I'm a bit confused by the whole blue phase whites thing. I have a juvenile whites, Dumper who is a bluish green (today he's grey) and my female whites, Jade ranges from green bean color to a bright yellow/green. I thought I read somewhere that the bluish ones come from Australia and the green ones come from Indonesia. My whites are clearly different in shape and color. Would my Dumper be considered a blue phase?

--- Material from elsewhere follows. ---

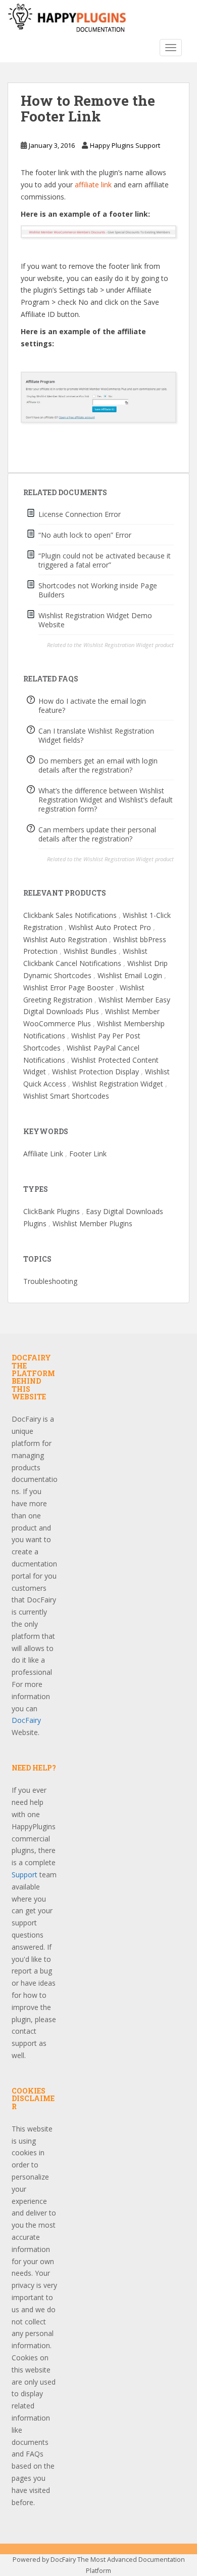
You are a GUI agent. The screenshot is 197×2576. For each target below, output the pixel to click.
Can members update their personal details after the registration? (97, 834)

Indonesian ones are the thinner longer ones and the Dumpys are An Australian species (subspecies(?)) in which the ones that the females can get really really fat. Blue phase I think is just selective breeding. http://art-gecko4.tripod.com/whitest...caresheet.html
Here's another forum with members displaying their blue phase, if those pics are any indication, the blue goes away over time. You could try gut loading your crickets with something that has lots of blue in it (boiled red cabbage goes very blue), like the way people feed lots of parsley to iguanas to keep them green, or feed paprika to red phase canaries to keep them red, and the way flamingos are only pink because of the red brine shrimp they eat. I don't know what food encourages blueness though.
Blue phase also might be factored in with might be a subtractive color so color feeding might not be possible to obtain it, or you might hae to have the frog with the genetics for blueness AND keep up with the keratine free diet (like the way that blue budgies and parrotlets etc get a blue phase by geneticly elimininating the yellow keritine creating a karatine-albinism).
Since the green does seem to return the frogs might be getting the keratine from something in the diet of the food (ie the crickets) who are likely raised on fish food and various greens and vegetables (like carrots), all of which are high in keratine.
I don't really know about the blue phase whites, I'm just making educated hypothesis.